» Exercise description
Copy exactly, no pictures: every line from the one that contains "Where should I" through the end of the entries below.

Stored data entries
+ + + + +

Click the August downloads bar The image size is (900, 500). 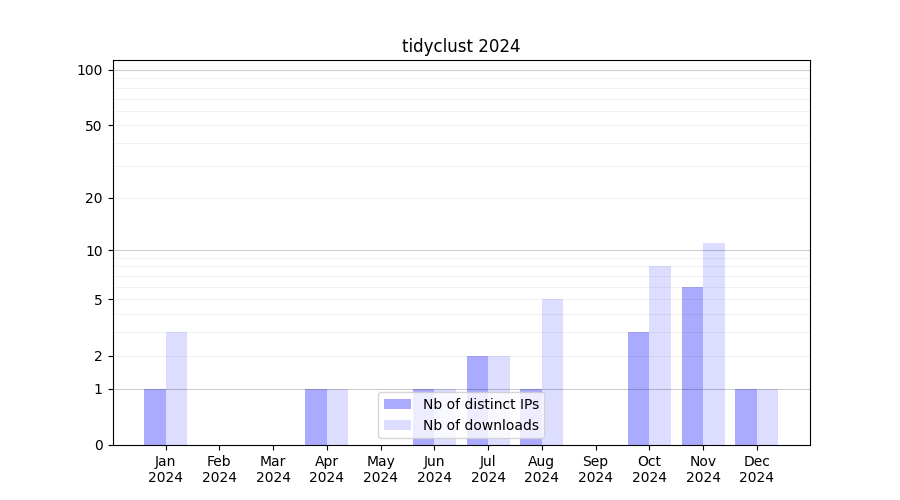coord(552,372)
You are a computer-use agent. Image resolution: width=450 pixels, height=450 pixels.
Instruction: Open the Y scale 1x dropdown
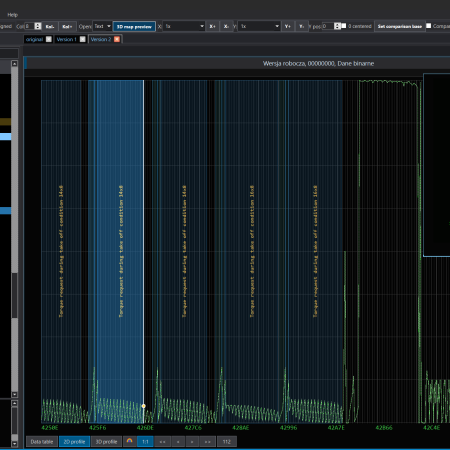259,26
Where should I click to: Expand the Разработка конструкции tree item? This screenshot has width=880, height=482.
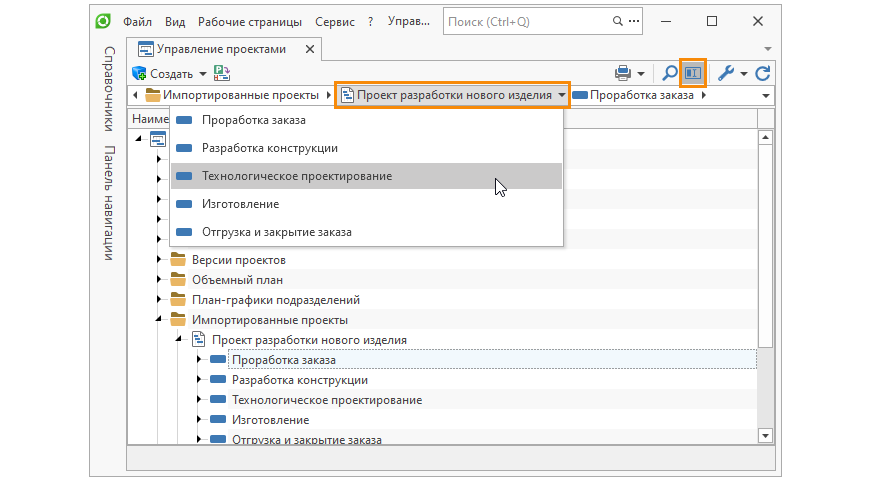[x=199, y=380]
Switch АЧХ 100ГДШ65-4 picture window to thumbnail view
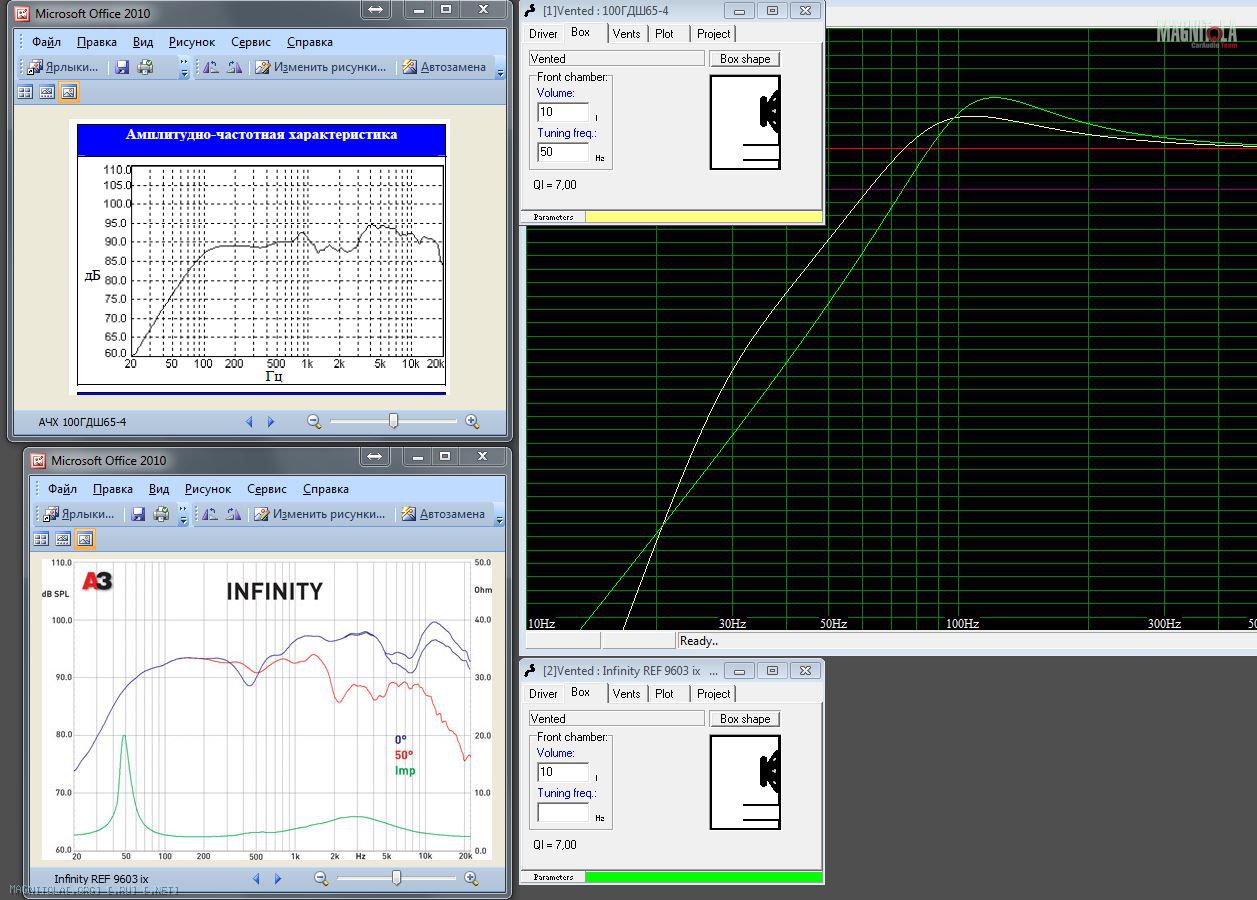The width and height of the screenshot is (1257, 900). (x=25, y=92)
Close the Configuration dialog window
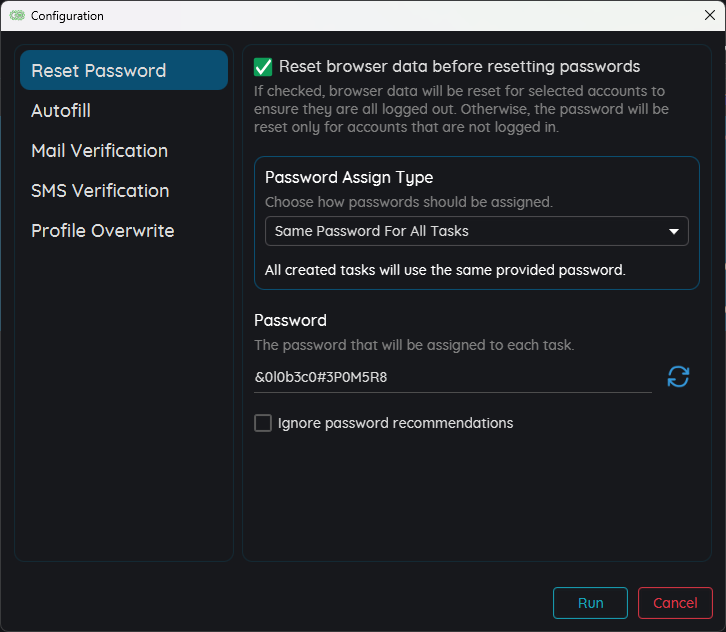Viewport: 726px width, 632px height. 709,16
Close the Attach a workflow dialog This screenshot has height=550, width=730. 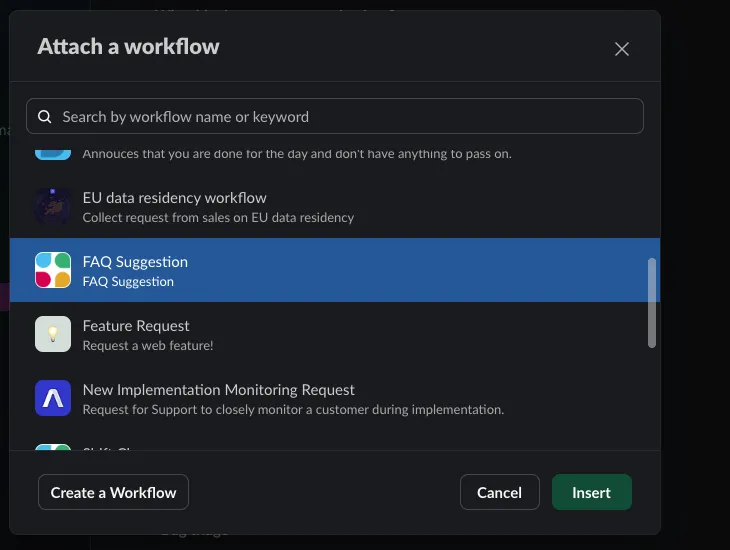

+ + + + +

» Exercise response
Where should I click to: Expand the Разработка конструкции tree item? This screenshot has width=880, height=482.
[x=199, y=380]
Switch АЧХ 100ГДШ65-4 picture window to thumbnail view
The width and height of the screenshot is (1257, 900). (x=25, y=92)
Close the Configuration dialog window
Viewport: 726px width, 632px height. 709,16
Close the Attach a workflow dialog This screenshot has height=550, width=730. 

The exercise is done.